EXERCISE REQUIREMENTS.
In the entries below, find every line holding the string "each" and collect it.

GIVEN ENTRIES.

/---

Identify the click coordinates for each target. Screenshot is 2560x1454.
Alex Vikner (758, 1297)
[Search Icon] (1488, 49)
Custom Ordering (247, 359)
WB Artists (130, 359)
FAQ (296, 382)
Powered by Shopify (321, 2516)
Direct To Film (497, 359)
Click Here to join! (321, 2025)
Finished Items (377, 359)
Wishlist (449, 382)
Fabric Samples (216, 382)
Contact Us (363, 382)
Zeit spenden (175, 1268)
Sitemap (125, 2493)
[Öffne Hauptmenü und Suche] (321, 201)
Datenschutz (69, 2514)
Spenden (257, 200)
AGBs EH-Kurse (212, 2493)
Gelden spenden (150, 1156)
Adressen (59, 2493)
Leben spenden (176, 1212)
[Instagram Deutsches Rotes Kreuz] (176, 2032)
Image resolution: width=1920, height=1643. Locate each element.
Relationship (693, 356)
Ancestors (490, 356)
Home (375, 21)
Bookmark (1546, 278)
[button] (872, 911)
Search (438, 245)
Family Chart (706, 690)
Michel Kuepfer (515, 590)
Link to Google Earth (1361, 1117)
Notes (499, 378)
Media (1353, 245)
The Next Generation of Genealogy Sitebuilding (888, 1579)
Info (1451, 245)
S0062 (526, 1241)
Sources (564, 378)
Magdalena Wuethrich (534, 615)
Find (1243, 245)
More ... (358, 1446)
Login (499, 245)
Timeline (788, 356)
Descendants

\---

EXERCISE ANSWER.
Identify the click coordinates for each target. Screenshot is 2560x1454.
Image resolution: width=1920, height=1643. Locate each element.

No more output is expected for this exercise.